— Сымай пробу, кума! — крикнула старшой чумазая повариха. — Ну как? Даем угля? Мелкого да много?
— Даете! — весело отозвалась Марья Ивановна, принимая черпак и важно притягивая его к губам, словно в нем была не каша, а водка.
— Соли, кажись, в меру, — сказала вместо похвалы, чтобы не ронять командирского достоинства. — Сейчас кормить пригоню. Всего огня не гасите, горяченького капитану оставьте, — добавила, отходя.
— Сколько женщин в кузов возьмешь? — спросил вдруг Гаврилов.
— Двадцать пять, если тихо лежать будут. А что?
— Да ничего.
— Не получится, товарищ капитан. Бензина не хватит, — сказал водитель. Видно, занимался про себя той же арифметикой.
— Знаю. Смотри не прогляди поворот, — помрачнел Гаврилов, — скоро уже?
— Сейчас будет. Больных и самых старых вывезу… — Студент хотел оставить за собой последнее слово.
— Ладно, увидим, — отрезал Гаврилов. «Опять активничаешь!» — устало подумал он.
— Ё-ка-лэ, — выругался капитан. — Где это шарашкино отделение? А ну стучи, студент, в первую избу.
— По проводам увидим, — не скрывая удовольствия от собственной сообразительности, отозвался водитель. — Вот оно. — Победно притормозил он у кособокой халупы, в окнах которой тоже не было огня.
— Порядочки, — вздохнул капитан, выбираясь из кабины и снова припадая на недолеченную ногу. — Так твою! Заперто! — закричал с крыльца. — Чтоб они, — нещадно заколотил в дверь.
— Вымерли, что ли? Стучи, студент, к соседям!
— Ктой-то? — по-старушечьи донеслось из темноты.
— Связисты где?
— Скаженные! Дня мало!.. Где? Дома — где ишо! Рули на край села. Третья изба от конца.
— Спасибо! — ответил за капитана студент.
— Порядки, мать их дери, — усмехнулся Гаврилов, забираясь на подножку грузовика. — Как при царе Горохе…
— Или крепостном праве, — не удержался студент.
— Ты, твою мать, связист? — накинулся на него капитан.
— Не, — старик мотнул узкой головой. В тусклом свете керосинки голова сияла, как захватанная колодезная рукоять. — Вон она, жадюга! — Погрозил кулаком с налипшей капустой в угол комнаты, где сидела — Гаврилов теперь разглядел — женщина в пальто, в платке и в очках. — Прикажи ей, служивый! Пусть первача отцу даст! А то я знаю: на почтамте держит… Так я ее почтамт к свиньям собачьим разнесу.

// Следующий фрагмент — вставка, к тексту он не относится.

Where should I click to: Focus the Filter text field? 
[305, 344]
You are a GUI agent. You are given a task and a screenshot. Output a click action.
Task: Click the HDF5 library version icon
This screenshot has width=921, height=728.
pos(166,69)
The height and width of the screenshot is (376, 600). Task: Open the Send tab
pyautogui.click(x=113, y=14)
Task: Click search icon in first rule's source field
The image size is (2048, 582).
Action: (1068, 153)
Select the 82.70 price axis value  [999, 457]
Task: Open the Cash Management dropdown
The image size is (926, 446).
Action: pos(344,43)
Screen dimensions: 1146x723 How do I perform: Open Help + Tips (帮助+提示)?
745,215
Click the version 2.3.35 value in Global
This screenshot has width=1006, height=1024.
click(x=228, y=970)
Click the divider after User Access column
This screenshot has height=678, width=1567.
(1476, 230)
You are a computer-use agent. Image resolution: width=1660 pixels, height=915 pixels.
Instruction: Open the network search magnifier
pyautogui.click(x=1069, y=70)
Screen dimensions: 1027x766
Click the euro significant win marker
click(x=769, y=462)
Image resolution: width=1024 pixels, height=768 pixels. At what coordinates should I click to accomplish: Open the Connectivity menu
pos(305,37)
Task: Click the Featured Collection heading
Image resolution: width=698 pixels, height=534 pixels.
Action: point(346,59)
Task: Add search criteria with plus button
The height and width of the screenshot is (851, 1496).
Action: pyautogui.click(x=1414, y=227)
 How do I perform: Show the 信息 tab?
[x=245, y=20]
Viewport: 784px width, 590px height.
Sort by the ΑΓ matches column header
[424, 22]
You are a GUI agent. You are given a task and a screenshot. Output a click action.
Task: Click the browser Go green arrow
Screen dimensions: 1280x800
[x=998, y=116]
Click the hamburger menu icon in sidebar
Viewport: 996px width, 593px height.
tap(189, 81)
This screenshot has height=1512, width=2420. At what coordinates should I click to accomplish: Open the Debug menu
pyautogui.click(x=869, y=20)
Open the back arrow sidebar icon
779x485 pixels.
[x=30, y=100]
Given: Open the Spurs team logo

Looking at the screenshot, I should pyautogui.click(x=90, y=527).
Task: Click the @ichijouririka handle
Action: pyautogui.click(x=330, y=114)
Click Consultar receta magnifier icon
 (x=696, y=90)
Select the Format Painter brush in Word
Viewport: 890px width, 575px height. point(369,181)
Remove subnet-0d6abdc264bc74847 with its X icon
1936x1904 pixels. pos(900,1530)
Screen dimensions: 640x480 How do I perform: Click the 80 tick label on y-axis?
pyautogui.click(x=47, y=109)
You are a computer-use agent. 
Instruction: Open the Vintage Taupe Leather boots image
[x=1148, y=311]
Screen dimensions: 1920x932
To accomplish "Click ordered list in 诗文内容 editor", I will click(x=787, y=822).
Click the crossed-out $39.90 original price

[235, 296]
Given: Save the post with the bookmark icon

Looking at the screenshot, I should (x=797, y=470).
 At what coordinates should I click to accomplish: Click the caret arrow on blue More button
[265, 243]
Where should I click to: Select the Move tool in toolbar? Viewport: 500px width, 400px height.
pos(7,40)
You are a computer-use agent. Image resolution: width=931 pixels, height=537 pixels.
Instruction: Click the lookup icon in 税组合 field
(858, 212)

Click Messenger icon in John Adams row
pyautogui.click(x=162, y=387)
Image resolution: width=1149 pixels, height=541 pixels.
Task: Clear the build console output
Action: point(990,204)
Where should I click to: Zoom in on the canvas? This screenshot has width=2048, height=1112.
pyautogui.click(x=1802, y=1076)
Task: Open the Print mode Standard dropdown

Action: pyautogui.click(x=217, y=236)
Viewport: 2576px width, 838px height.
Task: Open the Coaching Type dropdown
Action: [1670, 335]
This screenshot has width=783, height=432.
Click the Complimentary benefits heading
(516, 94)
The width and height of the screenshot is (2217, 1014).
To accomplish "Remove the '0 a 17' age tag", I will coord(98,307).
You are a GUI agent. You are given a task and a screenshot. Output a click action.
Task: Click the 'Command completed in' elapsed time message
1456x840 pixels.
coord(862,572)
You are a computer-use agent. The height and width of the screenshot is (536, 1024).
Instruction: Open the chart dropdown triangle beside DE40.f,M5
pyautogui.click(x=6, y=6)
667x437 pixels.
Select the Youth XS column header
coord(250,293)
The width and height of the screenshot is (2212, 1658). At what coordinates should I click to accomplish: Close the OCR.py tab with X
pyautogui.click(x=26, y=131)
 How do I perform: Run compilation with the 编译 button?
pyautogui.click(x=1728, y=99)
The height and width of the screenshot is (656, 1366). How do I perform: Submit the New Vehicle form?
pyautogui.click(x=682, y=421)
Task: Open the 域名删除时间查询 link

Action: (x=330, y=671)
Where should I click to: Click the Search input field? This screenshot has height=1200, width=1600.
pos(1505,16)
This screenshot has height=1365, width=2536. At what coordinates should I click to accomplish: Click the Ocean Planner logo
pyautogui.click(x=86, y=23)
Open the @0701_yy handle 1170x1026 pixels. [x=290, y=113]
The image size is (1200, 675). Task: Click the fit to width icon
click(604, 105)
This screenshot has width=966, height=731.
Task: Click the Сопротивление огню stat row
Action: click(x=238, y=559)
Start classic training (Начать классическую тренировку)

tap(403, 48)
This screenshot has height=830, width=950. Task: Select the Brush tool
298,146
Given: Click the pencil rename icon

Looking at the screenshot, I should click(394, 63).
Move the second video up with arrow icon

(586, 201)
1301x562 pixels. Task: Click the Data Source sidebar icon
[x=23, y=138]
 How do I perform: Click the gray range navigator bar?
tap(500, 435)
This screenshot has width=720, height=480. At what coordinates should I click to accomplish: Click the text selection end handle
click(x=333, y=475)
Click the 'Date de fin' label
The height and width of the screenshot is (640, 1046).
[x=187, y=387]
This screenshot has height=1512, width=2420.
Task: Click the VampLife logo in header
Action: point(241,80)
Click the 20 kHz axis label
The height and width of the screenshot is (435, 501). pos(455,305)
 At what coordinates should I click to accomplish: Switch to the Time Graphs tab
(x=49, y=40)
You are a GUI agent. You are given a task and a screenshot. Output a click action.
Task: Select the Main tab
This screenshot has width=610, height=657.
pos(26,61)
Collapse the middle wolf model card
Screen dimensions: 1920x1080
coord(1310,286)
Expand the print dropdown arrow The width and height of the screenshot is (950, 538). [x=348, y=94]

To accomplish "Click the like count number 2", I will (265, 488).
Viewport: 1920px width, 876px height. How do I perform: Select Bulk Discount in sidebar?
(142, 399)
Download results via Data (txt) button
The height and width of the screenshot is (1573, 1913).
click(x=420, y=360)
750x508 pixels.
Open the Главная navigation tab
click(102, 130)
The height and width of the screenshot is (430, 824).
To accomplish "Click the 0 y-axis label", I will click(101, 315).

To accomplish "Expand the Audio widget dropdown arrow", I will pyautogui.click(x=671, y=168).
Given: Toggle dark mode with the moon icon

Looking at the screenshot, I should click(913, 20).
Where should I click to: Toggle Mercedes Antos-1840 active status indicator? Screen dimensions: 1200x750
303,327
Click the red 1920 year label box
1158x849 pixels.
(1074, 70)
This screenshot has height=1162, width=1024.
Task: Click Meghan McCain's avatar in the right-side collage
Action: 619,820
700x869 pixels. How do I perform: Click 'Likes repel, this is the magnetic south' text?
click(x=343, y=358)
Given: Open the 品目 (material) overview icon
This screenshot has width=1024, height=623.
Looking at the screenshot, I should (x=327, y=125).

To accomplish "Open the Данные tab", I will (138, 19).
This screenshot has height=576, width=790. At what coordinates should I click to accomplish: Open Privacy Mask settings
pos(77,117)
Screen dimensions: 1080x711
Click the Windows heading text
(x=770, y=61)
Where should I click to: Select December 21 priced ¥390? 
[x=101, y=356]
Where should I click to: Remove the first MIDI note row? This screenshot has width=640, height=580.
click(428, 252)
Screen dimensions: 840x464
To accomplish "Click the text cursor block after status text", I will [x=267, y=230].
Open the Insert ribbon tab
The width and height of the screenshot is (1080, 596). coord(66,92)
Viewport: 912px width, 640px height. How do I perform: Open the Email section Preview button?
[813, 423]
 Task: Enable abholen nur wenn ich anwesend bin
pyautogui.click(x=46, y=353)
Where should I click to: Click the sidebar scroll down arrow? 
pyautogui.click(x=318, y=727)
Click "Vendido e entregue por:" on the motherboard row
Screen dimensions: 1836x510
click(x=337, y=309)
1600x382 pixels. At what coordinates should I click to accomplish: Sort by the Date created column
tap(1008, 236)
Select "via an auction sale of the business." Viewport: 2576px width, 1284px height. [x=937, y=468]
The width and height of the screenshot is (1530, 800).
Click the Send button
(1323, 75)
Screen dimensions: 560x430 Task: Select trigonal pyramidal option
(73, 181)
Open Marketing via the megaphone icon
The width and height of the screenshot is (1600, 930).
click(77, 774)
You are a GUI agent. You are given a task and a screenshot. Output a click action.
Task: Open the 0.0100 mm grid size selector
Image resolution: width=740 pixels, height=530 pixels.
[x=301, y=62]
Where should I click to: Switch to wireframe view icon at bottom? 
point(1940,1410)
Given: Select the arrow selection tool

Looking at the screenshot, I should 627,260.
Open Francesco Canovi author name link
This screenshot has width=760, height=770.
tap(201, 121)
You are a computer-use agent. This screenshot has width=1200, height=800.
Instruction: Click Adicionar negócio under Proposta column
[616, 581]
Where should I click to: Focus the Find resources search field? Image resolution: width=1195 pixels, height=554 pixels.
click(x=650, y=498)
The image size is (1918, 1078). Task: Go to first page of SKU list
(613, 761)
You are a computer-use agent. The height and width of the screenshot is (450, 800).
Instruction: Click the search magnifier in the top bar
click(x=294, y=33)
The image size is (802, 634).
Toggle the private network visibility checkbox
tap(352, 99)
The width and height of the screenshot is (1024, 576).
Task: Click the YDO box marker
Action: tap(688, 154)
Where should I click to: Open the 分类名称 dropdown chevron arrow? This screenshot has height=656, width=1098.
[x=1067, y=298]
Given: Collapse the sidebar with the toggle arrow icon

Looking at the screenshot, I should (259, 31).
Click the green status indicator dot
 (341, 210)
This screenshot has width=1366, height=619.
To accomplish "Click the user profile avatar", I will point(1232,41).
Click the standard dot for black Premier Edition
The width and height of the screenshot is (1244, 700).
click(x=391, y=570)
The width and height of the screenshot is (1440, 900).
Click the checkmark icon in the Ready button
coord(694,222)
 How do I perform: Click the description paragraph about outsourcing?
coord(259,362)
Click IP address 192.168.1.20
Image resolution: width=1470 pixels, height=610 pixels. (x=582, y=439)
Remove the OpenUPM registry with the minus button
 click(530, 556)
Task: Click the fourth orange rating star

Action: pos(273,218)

— Идемте, — сказал Гаврилов женщине. — Мне звонить надо.
— Идем, идем! — обрадовался старик, пытаясь выбраться из-за стола. — Сейчас ее ларь раскомиссарим! Выпьем с тобою, солдат!
— Заприте его, — брезгливо сказал капитан, выходя на темную улицу.
— Да он уже хорош. Дальше порога не уйдет. Вы тут осторожно идите, товарищ военный. У нас ямы под столбы весной рыли…
— Ехай за нами! — крикнул в темноту Гаврилов. — Что, принимает отец? — Он пропустил женщину вперед.
— Ужас, товарищ военный. Ни приведи господи. Перед воскресеньем мачеху схоронили, а еще сухой не был.
— Ясно, — вздохнул капитан. «Кому-то и кроме войны хватает, — подумал он. — Вот так, политрук, отъедешь от магистрали, и сразу тебе вместо военного положения и суровой обстановки сплошное безобразие и царь Горох».
— Москву сразу дадут? — спросил, поднимаясь вслед за женщиной на крыльцо почты.
— Попробую. — Женщина нашарила ключ под перильцем и звякнула навесным замком. — Погодите, я свет прилажу.
— Кто у телефона? Кто? Не слышу! Говорит Гаврилов… Говорит капитан Гаврилов из квадрата…
— Да какого тебе еще квадрата!.. — прорезалось вдруг в телефоне. — Место назови… А? Ну, ясно. Чего надо? — спросил усталый голос.
— Тожанова. Товарища Тожанова.
— Тожанова нету.
— Товарищ, не кидай трубки! — прямо-таки плача, молил Гаврилов. — У меня триста женщин… Окопных. На копку посланных. А тут никакого командования. Никаких инженеров!
— Так, — голос на другом краю стал тверже. — А ты какого черта их привез? Послали?.. А начальство сбежало?.. Ну и гнал бы эшелоном назад… Ах, не был! Продукты возил? Фрукты-овощи. Ну постой. Сейчас узнаю.